0. **[Start Here](docs/00_overview.md)** - Overview and core concepts
1. **[Setup](docs/01_setup.md)** - Installation and configuration
2. **[Using Agents](docs/02_using_agents.md)** - Using the AskUI ComputerAgent and AndroidAgent
3. **[System Prompts](docs/03_prompting.md)** - How to write effective instructions
4. **[Using Models](docs/04_using_models.md)** - Using different models as backbone for act, get, and locate
5. **[BYOM](docs/05_bring_your_own_model_provider.md)** - use your own model cloud by plugging in your own model provider
6. **[Caching](docs/06_caching.md)** - Optimize performance and costs
7. **[Tools](docs/07_tools.md)** - Extend agent capabilities
8. **[Reporting](docs/08_reporting.md)** - Obtain agent logs as execution reports and summaries as test reports
9. **[Observability](docs/09_observability_telemetry_tracing.md)** - Monitor and debug agents
10. **[Extracting Data](docs/10_extracting_data.md)** - Extracting structured data from screenshots and files
11. **[Callbacks](docs/11_callbacks.md)** - Inject custom logic into the control loop

**Official documentation:** [docs.askui.com](https://docs.askui.com)

## Quick Install

```bash
pip install askui
```

**Requires Python >=3.10*

The default install includes core dependencies (Agent OS client, HTTP, common model APIs, Android tooling, etc.). Add **optional extras** only when you need the features below.

```bash
pip install askui[all]
```

`all` pulls in every optional extra in one command (larger install). Prefer picking individual extras when you know what you need. Or start using AskUI with a minimal install and add extras as you need them.

### Optional install extras

| Extra | When to use it |
| --- | --- |
| *(none)* | Everyday automation.
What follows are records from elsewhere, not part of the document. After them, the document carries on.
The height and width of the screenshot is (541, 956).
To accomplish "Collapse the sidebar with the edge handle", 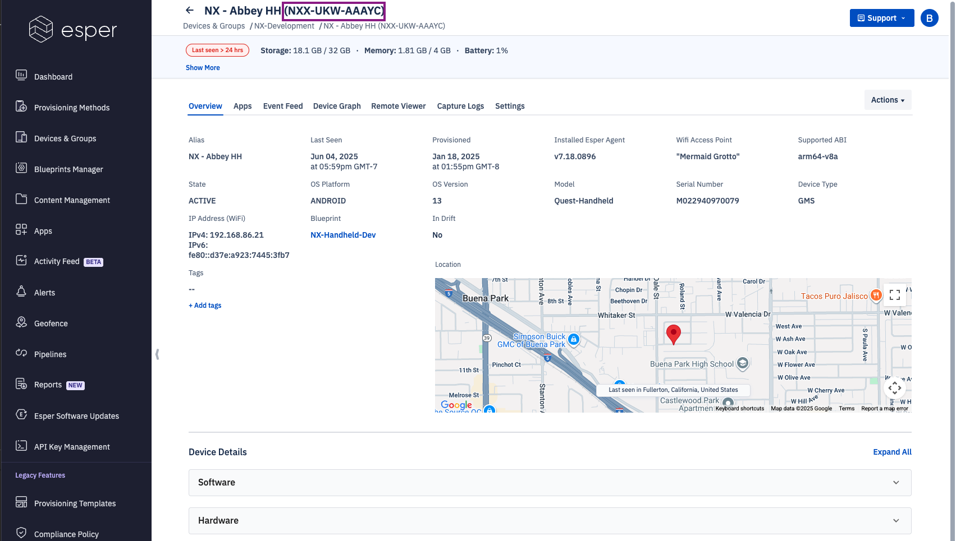I will pos(157,354).
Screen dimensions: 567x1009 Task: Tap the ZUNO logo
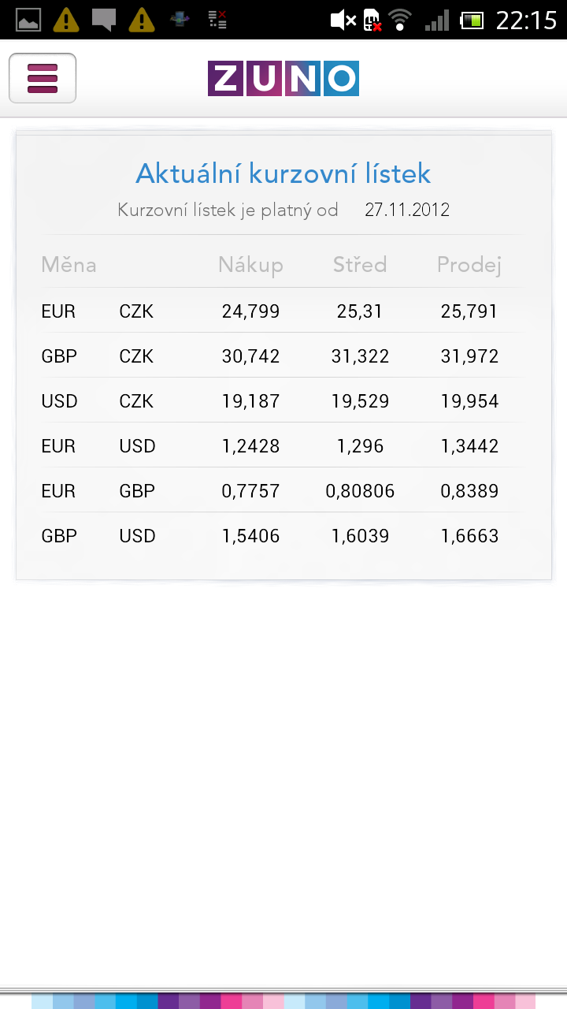pos(284,79)
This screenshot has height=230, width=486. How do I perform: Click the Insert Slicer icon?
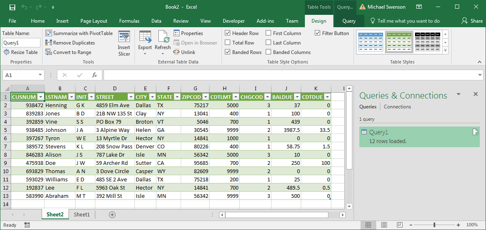coord(124,37)
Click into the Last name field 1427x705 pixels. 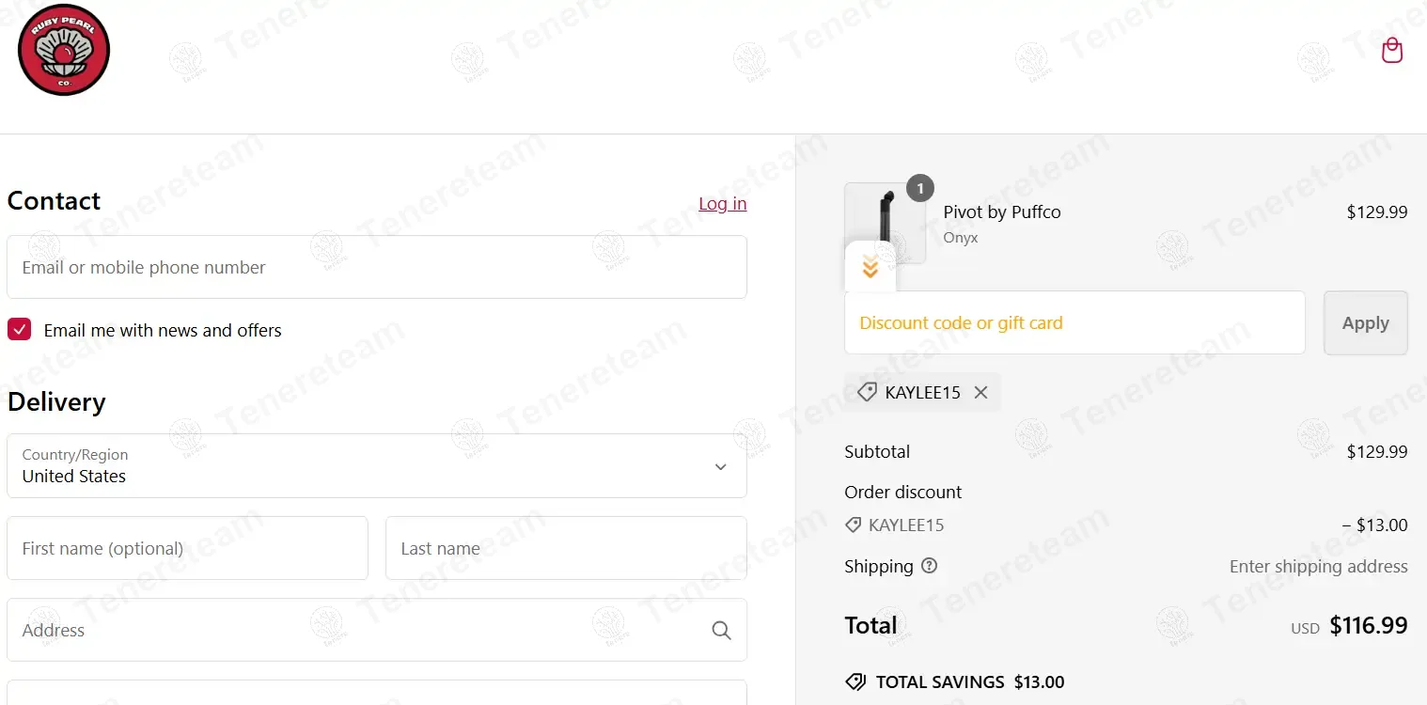point(566,548)
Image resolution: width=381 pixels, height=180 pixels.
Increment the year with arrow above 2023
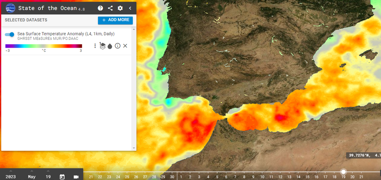coord(10,171)
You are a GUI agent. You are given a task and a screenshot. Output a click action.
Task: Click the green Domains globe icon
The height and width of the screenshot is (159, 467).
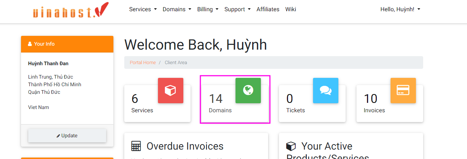(248, 91)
Smallest footprint. |
| `all` | You want every optional integration below without choosing extras (CI images, demos, or “install everything once”). |
| `office-document` | Reading or converting **Office files** (Excel `.xls`/`.xlsx`, Word `.docx`) via MarkItDown—e.g. extracting content from spreadsheets or documents in workflows. To be used in `get()` methods. |
| `bedrock` | Running **Anthropic Claude through AWS Bedrock** (`anthropic[bedrock]`). Use when your org routes Claude via Bedrock, not the direct Anthropic API. |
| `vertex` | Running **Anthropic Claude on Google Vertex AI** plus Vertex client libraries. Use when models are hosted on Vertex, not only the public Anthropic API. |
| `otel` | **OpenTelemetry** export and instrumentation you enable in code: OTLP over HTTP, plus optional instrumentation for `httpx` and SQLAlchemy. Use for production tracing/metrics pipelines—not required for local scripts. |
| `web` | **Browser automation with Playwright** (e.g. web-focused agents and Playwright-backed flows). Core desktop control still uses Agent OS; this extra is for the Playwright stack. |

Combine extras as needed, for example:

```bash
pip install askui[bedrock,otel]
```

You'll also need to install AskUI Agent OS for device control. See [Setup Guide](docs/01_setup.md) for detailed instructions.


## License

This project is licensed under the MIT License - see the [LICENSE](LICENSE) file for details.